Le immagini si vestono di una perfezione formale invidiabile, la luce viene gestita cercando e trovando situazioni di grande uniformità, non abbiamo praticamente mai grandi sbalzi tonali, poche ombre e molto aperte, nonostante i toni drammatici dei contenuti la post non segue tale drammaticità, la drammaticità risiede tutta nei contenuti o in ciò che sottendono, i colori sono vividi con una scelta di "tutto a fuoco" che sinceramente apprezzo nel profondo e si addice perfettamente alla tematica, la nitidezza e la leggibilità della intera immagine consente all'occhio di correre su tutta la superficie della scena che equivale a correre su tutta la superficie del globo, non c'è costrizione, non ci sono strade obbligate, l'autore sembra dica: "Guardate tutto, guardate nei minimi particolari, nella singola via, nella singola casa, nelle singole storie come mattoncini che creano una trama a perdita d'occhio, guardate nel particolare per scorgere un insieme di particolari che creano un tessuto generale che racconta le peculiarità di questa epoca, perdetevi a cercare il singolo per capire il Tutto.." e in effetti l'occhio non fa altro che entrare ed uscire quasi come se l'immagine avesse più livelli di comprensione e non fosse bidimensionale bensì avesse una profondità trasversale.

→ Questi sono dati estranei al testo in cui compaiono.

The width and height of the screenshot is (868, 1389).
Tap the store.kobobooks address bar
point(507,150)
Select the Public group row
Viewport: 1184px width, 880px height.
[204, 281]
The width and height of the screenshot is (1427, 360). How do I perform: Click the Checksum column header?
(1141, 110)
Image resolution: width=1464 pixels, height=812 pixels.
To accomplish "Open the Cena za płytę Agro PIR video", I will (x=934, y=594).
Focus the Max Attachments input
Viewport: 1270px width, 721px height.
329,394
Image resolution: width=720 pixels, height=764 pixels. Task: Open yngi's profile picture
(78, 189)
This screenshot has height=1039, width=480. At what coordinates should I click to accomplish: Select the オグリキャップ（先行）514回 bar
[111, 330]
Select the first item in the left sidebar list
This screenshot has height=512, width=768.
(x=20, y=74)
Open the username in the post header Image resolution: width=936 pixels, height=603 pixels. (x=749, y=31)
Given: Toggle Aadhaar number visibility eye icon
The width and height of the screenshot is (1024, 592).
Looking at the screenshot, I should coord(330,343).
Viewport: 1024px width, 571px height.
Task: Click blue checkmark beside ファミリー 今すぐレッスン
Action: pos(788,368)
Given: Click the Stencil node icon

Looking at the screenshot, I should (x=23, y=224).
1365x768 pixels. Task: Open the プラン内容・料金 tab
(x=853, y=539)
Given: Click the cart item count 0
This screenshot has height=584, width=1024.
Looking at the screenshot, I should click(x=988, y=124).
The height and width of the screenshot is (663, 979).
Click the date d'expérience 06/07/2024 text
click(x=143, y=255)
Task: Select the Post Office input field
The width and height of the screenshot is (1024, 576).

Questo meccanismo di visione viene implementato anche grazie alla possibilità di utilizzo della realtà virtuale che attraverso tablet che possono essere presi a prestito in loco o attraverso il proprio device personale ci consentono di ampliare la nostra esplorazione visiva e sensoriale. 

Significativo è il test finale nel quale si chiede al visitatore di indicare su uno schermo touch il proprio stato d'animo dopo il percorso espositivo. La maggior parte delle risposte selezionate è: "triste"o "rassegnato", pochissime invece (e per fortuna) "indifferente" o "felice". Ma ciò che fa riflettere maggiormente è come si piazza la risposta che dovrebbe essere ritenuta la migliore: "determinato". Quel determinato che rappresenterebbe la voglia di riscatto, il cambiamento, la presa di coscienza che tutto non può durare con tali ritmi, tali sprechi e tali indici al rialzo della produttività e del consumo, l'incanalamento positivo della incazzatura. Ebbene: quel determinato si posiziona in basso (mi sembra di ricordare un 18%). Ecco: nonostante tutto, nonostante l'allegro viaggio verso l'impoverimento delle fonti di sussistenza primarie dovuto ad una ragione prettamente di profitto, la fetta dei visitatori che dichiara di possedere le forze o semplicemente la volontà di cambiare le cose, magari anche con gesti che implichino un ventaglio di comportamento che va da "modifiche" a "rivoluzione" nel modo di intendere il consumo del prodotti, è una minima fetta, sommersa da chi rassegnato spera di morire prima che il nostro globo divenga invivibile o schiacciato dal peso di coloro che sono tristi e si deprimono. Il sentimento di reazione è in minoranza. E finchè rimarrà tale: buon viaggio.




Immagini enormi a rimarcare l'estensione della metastasi.